The crisis in Europe not merely remains a major disruption to the entire world economy that again the public and general media have failed to grasp its potential significance. This Euro Crisis has the capacity to totally destabilize the world economy sending capital fleeing into the dollar. The Eurozone’s very existence is hanging in the balance. The urgent cry from the French controlled IMF to seize people’s accounts is about as practical as exposing Europe to radiation and just see what happens.
This alone has the potential to destroy the Eurozone as civil unrest is already starting in Greece, Italy, and Spain. Will this become a North v South crisis? This weakening of Europe as a whole invites the rise of Russia. Where people in the old communist block have a different attitude and do not trust government sleeping always with one-eye open, in the West, people still see government as God on earth who really cares.
Switzerland we will be covering in-depth at the WEC Conference. We can see from the chart that the decline in the dollar has been consistent since World War I. However, the Swiss have made the fatal mistake of trying to beat the free markets not merely sacrificing their banking industry on the altar of governments demanding taxes and the end of secrecy, but they have bought so many euros they stand to take the biggest loss from the collapse of the Euro than any nation. Their real estate cycle is approaching a 26 year high and the downside for Switzerland appears to be foreshadowing the fall of Europe.

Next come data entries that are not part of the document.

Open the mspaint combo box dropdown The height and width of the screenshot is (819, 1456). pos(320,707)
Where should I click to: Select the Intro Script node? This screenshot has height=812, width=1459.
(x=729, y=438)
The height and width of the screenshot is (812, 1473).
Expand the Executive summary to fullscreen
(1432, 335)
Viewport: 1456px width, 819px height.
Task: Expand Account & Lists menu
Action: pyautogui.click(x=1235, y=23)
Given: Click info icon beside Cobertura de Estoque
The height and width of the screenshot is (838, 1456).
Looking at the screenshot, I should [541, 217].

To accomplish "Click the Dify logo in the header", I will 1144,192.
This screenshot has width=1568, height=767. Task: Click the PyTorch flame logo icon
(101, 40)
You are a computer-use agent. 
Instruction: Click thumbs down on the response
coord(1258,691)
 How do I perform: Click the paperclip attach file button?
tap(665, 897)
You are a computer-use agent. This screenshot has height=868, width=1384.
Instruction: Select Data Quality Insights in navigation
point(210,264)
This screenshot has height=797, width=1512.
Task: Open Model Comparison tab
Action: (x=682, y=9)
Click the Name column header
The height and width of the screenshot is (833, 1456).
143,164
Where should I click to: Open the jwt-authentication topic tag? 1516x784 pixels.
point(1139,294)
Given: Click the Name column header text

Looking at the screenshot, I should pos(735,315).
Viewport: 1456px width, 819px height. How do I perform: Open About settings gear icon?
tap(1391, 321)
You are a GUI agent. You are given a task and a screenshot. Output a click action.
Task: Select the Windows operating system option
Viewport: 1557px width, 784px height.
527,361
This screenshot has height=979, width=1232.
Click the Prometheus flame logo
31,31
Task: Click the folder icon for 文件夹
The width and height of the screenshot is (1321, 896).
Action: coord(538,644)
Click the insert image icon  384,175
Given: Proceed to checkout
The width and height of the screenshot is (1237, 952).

The USA share market has surprised most. Its pushing to new highs has been a relentless journey that the vast majority of analysts still do not believe and was missed calling for once more a Great Depression back in 2010. Even the oscillators on a yearly level are turning up at the close of 2013. These repeated crises around the world are a sign that the foundations of the global economy are crumbling and the economy growth model coming out of World War II is falling to dust beneath our feet. This unsettling economic decline with rising unemployment among the youth in Europe and 65% of graduating students cannot find employment within the USA in the field that they majored in. This has demonstrated the collapse in education and the institutionalization of a field that historically had been built upon a structure of apprenticeship since ancient days.
The implication for the rest of the global economy from the combination of these trends has been monumental. We are looking at a contagion of untold proportions that can fly around the world perhaps faster than ever before. The rise in taxation and hunting down the rich has caused capital to withdraw from investing and thus liquidity has not recovered to its former levels back in 2007. This only opens the door to wild times and the bull market in volatility we first announced would begin back 1985 is still in motion. We should now start to move into the Phase Transition phase of volatility as we approach the peak that should unfold in 2032.
This is indeed the time that will try the souls of human kind. We face a rising trend of violence and stubborn politicians desperate to retain their current power and thus will only press down upon the brow of citizens more and more draconian measures. No one will stop and look at the trend in motion and that ensures we must crash and burn.
The key is CAPITAL FLOW ANALYSIS – only then will you come to see the world as a whole and comprehend how markets rise and fall. It is not the standard domestic analysis that is put on TV and newsletters. This is a dynamic world we live in and you better start opening your eyes if you wish to survive.